Tony Giddens asked the Democrats’ vice presidential candidate, John Edwards, the question everyone wanted to ask: why did he and John Kerry lose the election and what must the Democrats do to take power again?
Edwards was at the LSE, presenting a lecture on ‘The New Egalitarianism’ which is also the title of a new book co-edited by Giddens. The Third Way rides again!
The actual content of Edwards’ speech was unimpressive. He stressed the importance of co-operation at both national and international levels resting on four pillars: a strong US-EU relationship, measures to fight poverty, dealing with the threat of nuclear weapons and promoting liberty and democracy.
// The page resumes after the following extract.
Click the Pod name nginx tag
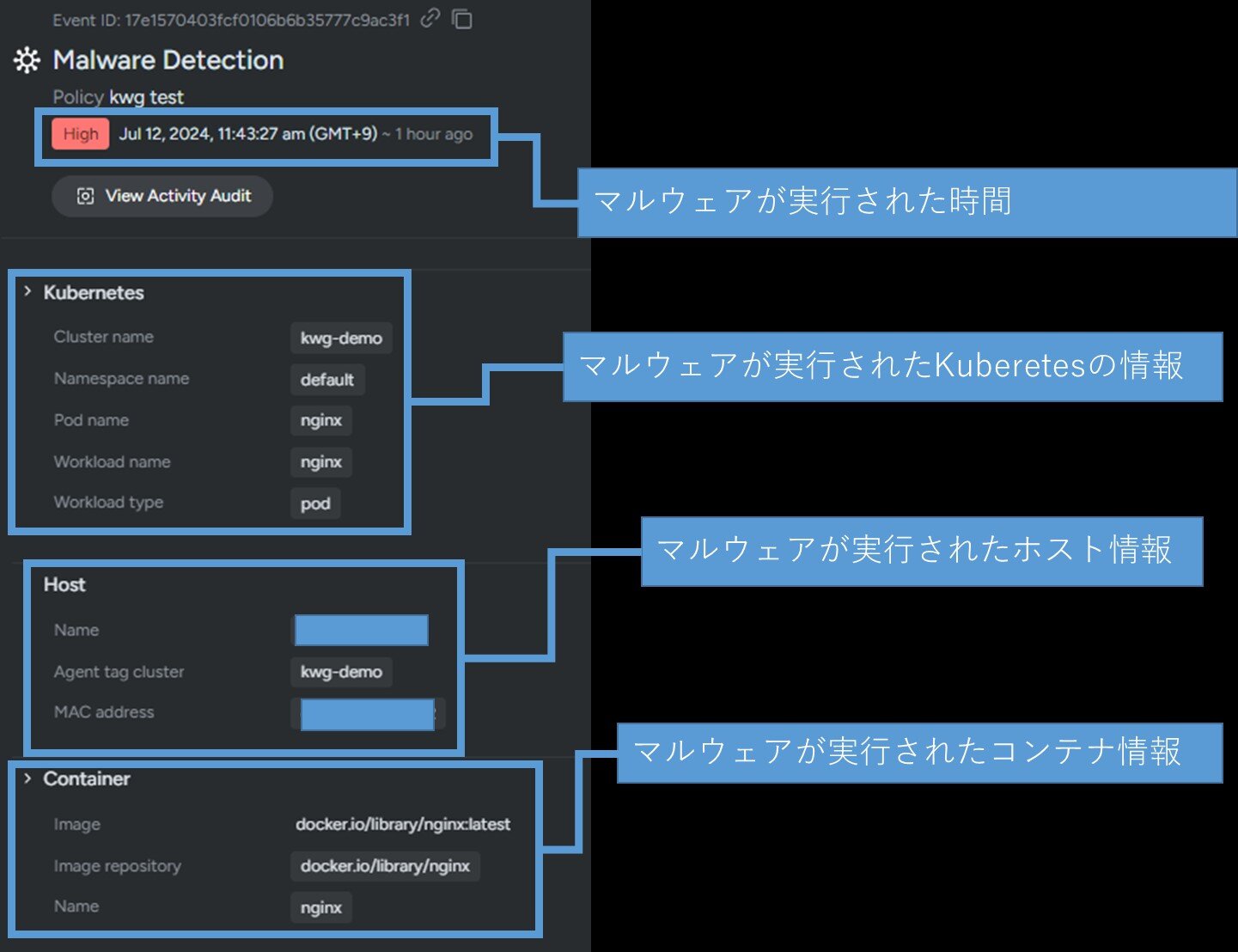(320, 421)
Poverty seems to be the Edwards theme. Later I discussed with a friend the merits of him picking that as his specialist subject. He didn’t think it suitable since it was unlikely he could affect much in the way of change. I disagreed; as a part time lecturer at the University of North Carolina he’s associated with the creation of a research centre to analyse the causes and effects of poverty. That should give him some credibility when he next runs for national office compared to last year when he was picked as Kerry’s running mate.
He extolled the merits of the various anti-poverty measures in the UK, citing the baby bond scheme and various tax credits to help the family. This sounded to me as if he had already had a meeting with Gordon Brown. As if that wasn’t enough, the British goals for the EU presidency seemed to have filtered into his consciousness as well, since he also emphasised the need to address the challenges faced in Africa, and especially Sudan.
Edwards was far better on the questions than the content and delivery of his speech. Why was that? Partly it was because he was better dealing with the tangible, less with the philosophical. Both in his lecture and in the question and answer session he constantly cited moral considerations for tackling inequality and poverty; in his eyes it was the ‘right thing’ to do. As far as I could tell, he didn’t have anything more substantial in which to back up his case.
I also think he was better at the questions because of his time as a lawyer. He was sharp and quick to respond, even on the questions which seemed tricky. For instance he was asked how far he would be personally prepared to spread democracy to which he responded by saying the US shouldn’t impose it, but work with other democracies to encourage peoples in undemocratic states towards that goal. When pressed on the inconsistency between free trade and inequality, he fell back on his campaign support for US farm subsidies while pointing out that a range of different solutions would need to be pursued.
But whereas we were all starting to flag in what are extremely uncomfortable seats in the Old Theatre, he kept pointing at additional questioners. In fact Giddens had to beg him to stop as he had another meeting to go to.
Some of the questioners wanted to have a pop at the senator. One older man criticised Edwards for his rose-tinted view of American ideals (oh yes, there was a lot of that in his speech) which hardly seemed to equate with the discrimination that many had faced in the American South, even as recently as the 1950s and 1960s. Edwards was disarming and won the audience over, by pointing out in his own southern drawl that he grew up in the thick of it while he assumed the gentleman had only read about it in books. Then he took responsibility for it and argued his political life had been spent challenging those prejudices. Another challenged him on American treatment of prisoners at Abu Ghraib and Guantanamo. He didn’t back away from it, admitting culpability and the need to act more justly in the future.
Indeed, Edwards seems to have the air of a man who is not dwelling on the past, but thinking of the future. And this brings me back to Giddens’s original question. When confronted with why the Democrats lost in 2004, Edwards was disinclined to answer. That was for the pundits, he claimed. What he thought mattered above all was leadership. And leadership is based on principles and core values and a commitment to improve people’s lives; an idealistic tone on which to end the afternoon. But will it be enough in 2008, perhaps in a campaign headed by Edwards himself? Perhaps, but only if his gamble – becoming identified closely with this anti-poverty agenda – works and offers an effective counter-argument to Republicans’ tax cut incentives.